▸ **PASSAGE SHOWN**

1- How fast can that personal assistant get an arbitrary submission out the door?
2- How much hand-holding do you think Mr Corden needs?
I'm not saying KDP is the best or cheapest but the track record for media companies like TIME and WSJ looking to get topical books out ASAP why the mainstream is actually interested is KDP.
For more typical projects there are more options ranging from KDP to Ingram to Direct2Digital to even B&N but sometimes you have to go with the automated 900lb gorilla.
It doesn't get much faster than login, set terms, upload, hit enter.
Note the KDP does not demand exclusivity--you can go with KDP and still go wide--and like Ingram, they do POD for fast access to the dead tree pulp crowd.
Different strokes and all that.
Carry on.

▸ **MATERIAL SHOWN**
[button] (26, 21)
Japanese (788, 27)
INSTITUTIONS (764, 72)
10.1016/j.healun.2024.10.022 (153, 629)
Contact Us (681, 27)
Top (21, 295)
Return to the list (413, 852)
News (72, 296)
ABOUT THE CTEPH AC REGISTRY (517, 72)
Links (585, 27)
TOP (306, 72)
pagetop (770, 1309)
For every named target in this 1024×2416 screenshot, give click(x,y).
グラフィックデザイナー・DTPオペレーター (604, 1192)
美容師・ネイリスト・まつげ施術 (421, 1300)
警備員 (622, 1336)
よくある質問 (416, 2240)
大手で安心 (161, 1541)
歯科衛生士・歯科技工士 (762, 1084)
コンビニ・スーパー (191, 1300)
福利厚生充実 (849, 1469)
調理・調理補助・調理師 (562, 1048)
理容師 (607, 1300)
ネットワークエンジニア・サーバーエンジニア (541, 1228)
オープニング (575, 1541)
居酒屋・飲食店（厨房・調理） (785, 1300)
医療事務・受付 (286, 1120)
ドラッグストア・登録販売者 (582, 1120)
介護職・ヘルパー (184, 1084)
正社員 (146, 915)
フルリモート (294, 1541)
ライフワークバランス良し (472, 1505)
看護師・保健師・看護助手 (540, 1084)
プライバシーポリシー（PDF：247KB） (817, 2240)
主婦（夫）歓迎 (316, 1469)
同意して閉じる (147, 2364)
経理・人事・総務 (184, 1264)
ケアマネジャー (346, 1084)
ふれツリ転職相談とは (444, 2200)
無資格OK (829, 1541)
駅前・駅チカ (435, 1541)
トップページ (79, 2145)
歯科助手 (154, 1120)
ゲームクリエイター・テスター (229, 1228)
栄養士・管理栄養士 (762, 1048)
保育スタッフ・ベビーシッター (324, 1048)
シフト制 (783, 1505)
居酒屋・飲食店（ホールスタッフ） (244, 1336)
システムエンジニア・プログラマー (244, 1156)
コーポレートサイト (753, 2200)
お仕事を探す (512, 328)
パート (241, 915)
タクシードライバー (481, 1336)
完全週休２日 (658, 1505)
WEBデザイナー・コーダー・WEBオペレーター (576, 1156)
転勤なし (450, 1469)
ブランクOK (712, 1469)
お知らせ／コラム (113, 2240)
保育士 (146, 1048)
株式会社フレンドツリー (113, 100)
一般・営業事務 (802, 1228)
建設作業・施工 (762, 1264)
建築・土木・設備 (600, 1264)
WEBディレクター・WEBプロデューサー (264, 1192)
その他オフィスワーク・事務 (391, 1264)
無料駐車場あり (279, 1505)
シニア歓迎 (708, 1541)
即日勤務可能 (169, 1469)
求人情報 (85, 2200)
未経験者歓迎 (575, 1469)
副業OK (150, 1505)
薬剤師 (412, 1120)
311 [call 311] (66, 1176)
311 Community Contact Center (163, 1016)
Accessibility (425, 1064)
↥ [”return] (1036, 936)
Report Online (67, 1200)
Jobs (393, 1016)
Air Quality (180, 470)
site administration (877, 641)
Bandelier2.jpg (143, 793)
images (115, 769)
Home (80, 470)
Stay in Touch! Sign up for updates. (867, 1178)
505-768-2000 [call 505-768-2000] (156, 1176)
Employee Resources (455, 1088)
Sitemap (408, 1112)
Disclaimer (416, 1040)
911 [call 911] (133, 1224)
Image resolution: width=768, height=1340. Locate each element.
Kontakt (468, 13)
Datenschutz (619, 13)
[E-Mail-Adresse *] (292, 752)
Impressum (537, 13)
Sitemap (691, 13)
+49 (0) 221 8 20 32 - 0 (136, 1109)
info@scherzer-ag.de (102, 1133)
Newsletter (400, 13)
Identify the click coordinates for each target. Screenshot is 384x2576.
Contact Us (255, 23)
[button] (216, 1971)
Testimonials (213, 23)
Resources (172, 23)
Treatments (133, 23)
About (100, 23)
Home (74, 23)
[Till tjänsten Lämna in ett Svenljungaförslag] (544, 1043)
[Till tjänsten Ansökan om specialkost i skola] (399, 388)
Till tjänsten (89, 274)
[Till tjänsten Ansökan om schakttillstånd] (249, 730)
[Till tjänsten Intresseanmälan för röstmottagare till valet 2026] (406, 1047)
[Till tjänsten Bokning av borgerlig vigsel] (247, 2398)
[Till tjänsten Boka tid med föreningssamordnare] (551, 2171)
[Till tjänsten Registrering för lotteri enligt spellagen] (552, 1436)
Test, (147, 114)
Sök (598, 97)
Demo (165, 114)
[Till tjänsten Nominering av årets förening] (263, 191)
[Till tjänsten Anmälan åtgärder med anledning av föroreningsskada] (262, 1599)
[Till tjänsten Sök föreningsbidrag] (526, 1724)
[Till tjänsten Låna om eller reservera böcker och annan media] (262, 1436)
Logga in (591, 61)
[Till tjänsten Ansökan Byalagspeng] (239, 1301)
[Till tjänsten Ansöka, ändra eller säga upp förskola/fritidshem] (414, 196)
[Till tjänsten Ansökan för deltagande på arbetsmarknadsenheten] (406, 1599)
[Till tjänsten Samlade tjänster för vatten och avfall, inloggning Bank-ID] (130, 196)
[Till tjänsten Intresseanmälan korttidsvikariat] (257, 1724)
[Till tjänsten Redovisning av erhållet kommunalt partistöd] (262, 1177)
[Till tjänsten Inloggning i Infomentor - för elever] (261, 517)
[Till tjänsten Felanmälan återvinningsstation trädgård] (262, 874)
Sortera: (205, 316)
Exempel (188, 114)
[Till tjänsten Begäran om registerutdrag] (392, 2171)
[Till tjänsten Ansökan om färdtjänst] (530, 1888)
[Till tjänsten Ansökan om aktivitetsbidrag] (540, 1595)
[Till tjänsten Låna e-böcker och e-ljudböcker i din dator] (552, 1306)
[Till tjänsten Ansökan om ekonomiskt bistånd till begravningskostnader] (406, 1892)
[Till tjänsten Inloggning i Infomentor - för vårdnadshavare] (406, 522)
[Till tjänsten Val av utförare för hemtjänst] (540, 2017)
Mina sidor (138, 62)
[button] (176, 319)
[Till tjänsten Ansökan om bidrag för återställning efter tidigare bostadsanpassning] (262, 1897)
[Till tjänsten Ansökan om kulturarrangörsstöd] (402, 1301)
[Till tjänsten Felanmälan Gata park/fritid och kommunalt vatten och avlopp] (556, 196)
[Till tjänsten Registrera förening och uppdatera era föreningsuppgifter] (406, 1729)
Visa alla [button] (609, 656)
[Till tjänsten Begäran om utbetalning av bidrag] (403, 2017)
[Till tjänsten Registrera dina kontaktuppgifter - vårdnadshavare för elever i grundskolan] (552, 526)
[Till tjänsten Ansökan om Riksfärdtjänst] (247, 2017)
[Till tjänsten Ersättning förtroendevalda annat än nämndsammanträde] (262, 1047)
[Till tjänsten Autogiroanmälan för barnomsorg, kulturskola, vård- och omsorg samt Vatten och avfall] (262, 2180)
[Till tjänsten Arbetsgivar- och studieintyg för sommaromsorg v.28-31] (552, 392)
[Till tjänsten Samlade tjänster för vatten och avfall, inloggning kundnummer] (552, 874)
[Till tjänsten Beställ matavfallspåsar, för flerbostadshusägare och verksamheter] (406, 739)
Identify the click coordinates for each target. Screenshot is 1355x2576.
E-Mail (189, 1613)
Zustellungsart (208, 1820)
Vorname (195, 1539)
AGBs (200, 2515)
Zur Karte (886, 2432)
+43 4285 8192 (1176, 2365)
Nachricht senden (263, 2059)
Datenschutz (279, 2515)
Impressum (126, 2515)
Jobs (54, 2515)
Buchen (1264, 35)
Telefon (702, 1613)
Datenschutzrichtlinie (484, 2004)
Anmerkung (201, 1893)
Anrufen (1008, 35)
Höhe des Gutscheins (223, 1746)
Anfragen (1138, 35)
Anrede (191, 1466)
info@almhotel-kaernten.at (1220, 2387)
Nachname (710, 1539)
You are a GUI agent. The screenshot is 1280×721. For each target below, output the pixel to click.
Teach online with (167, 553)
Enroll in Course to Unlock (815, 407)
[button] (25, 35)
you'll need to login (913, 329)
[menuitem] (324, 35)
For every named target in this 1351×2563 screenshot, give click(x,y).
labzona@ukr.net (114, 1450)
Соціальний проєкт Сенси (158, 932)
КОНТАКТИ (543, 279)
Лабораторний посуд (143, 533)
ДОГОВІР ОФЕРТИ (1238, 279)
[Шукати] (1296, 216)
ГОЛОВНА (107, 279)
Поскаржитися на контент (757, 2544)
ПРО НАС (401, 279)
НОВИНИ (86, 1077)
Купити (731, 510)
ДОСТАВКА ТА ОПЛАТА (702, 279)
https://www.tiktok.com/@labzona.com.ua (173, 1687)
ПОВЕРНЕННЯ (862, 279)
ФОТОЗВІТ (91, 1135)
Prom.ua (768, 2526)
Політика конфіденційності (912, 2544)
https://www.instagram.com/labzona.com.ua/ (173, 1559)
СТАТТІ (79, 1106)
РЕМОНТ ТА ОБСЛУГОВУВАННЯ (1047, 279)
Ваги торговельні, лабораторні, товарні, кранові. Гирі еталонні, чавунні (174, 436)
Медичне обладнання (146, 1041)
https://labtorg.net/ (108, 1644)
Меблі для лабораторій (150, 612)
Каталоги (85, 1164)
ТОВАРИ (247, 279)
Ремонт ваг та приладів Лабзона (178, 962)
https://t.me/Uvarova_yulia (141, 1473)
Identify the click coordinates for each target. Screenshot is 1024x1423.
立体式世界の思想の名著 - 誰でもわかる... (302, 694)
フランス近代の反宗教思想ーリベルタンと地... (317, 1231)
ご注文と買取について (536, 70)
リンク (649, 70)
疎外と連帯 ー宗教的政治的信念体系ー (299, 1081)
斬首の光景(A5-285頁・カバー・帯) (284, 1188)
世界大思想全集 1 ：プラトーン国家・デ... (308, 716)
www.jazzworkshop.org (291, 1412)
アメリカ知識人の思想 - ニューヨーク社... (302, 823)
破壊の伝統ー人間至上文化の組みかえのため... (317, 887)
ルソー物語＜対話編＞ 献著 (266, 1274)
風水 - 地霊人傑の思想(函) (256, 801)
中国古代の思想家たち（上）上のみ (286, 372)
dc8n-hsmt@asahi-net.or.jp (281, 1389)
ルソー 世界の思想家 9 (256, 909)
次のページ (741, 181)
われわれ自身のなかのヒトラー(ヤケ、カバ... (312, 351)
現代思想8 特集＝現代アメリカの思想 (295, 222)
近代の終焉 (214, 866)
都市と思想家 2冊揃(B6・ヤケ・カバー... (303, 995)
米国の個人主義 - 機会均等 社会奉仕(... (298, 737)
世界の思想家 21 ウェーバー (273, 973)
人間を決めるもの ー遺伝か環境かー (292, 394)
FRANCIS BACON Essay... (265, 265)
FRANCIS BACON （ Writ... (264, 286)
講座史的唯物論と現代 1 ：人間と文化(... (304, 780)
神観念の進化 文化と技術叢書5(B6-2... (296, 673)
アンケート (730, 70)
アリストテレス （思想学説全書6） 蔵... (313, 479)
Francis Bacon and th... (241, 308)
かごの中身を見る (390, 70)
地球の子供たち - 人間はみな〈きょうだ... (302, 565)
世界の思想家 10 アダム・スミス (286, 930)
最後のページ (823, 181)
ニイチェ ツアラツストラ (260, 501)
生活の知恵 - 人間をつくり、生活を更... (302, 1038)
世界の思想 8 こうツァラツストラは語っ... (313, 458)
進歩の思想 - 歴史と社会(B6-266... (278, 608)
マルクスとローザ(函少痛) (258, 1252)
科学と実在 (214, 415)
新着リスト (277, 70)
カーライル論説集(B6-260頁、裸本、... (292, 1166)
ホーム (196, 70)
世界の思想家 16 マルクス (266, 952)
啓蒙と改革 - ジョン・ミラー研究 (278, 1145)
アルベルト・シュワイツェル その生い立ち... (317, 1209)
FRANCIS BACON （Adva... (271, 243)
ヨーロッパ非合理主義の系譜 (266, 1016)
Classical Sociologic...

▸ **ASSIGNED TASK 1**
According to the passage on KDP publishing, what does KDP not demand?
▸ **ASSIGNED TASK 2**
Copy the passage on KDP publishing word for word from "Note the KDP" to "tree pulp crowd.".

▸ **WRITTEN RESPONSE 1**
Exclusivity.

▸ **WRITTEN RESPONSE 2**
Note the KDP does not demand exclusivity--you can go with KDP and still go wide--and like Ingram, they do POD for fast access to the dead tree pulp crowd.